The theoretical basis of Bolshevism is Marxism-Leninism. Lenin defined Bolshevism “as the adaptation of revolutionary Marxism to the particular conditions of the epoch” (ibid., vol. 21, p. 13). Bolshevism embodies the unity of revolutionary theory and practice, and combines the ideological, organizational, and tactical principles developed by Lenin. Bolshevism, which generalized the experience of the revolutionary movement in Russia and the world, represented a contribution of great importance by the Russian working class to the international Communist and workers’ movement.

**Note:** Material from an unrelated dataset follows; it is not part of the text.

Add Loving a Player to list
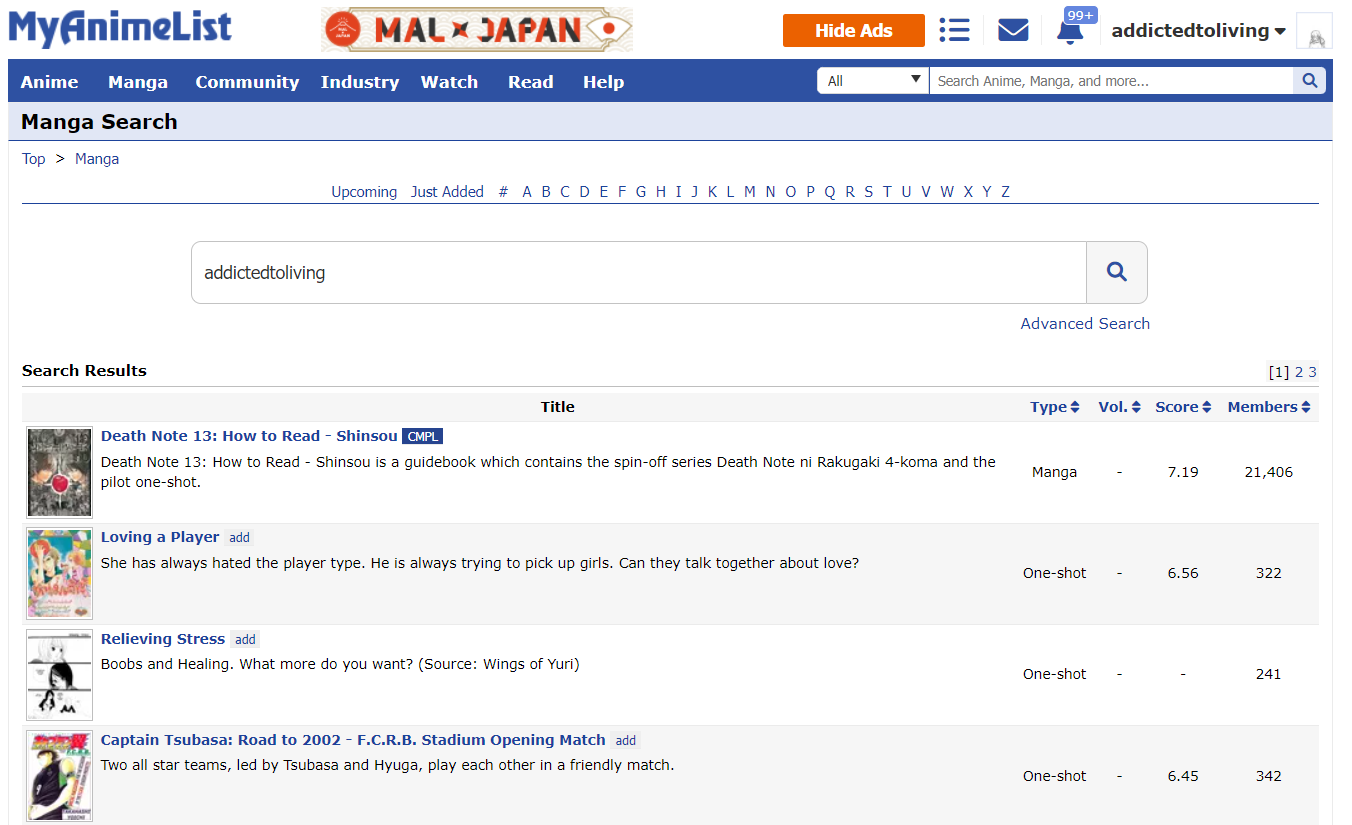This screenshot has width=1352, height=825. pos(239,538)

As a political party, the Bolshevik Party is a proletarian party of a new type, differing in principle from the parties of the Second International which had existed during the time of the organization and development of the International. The Bolshevik Party is the party of social revolution and of the dictatorship of the proletariat—the party of communism. Bolshevism conducted a struggle against liberal populism, which substituted petit bourgeois reformism for the revolutionary liberation movement; against “legal Marxism,” which tried to subordinate the workers’ movement to the interests of the bourgeoisie while waving the flag of Marxism; and against “economism,” the first opportunist current to arise in the milieu of the Marxist groups and circles in Russia. Bolshevism grew and was tempered in the struggle against hostile political parties and tendencies: the Cadets, the bourgeois nationalists, the Socialist Revolutionaries, the anarchists, and the Mensheviks. Of the greatest historical significance was Bolshevism’s battle against Menshevism—the chief variety of opportunism in the workers’ movement of Russia. This was a battle for a proletarian party of a new type and for the leading role to be taken by the working class in the revolutionary battles against the autocracy and capitalism. Bolshevism always protected the purity of its own ranks with a watchful eye and fought against opportunist tendencies within the Bolshevik Party, such as the Otzovists, the “Left Communists,” Trotskyism, the “Workers’ Opposition,” the right deviation in the ACP (Bolshevik), and other antiparty groups.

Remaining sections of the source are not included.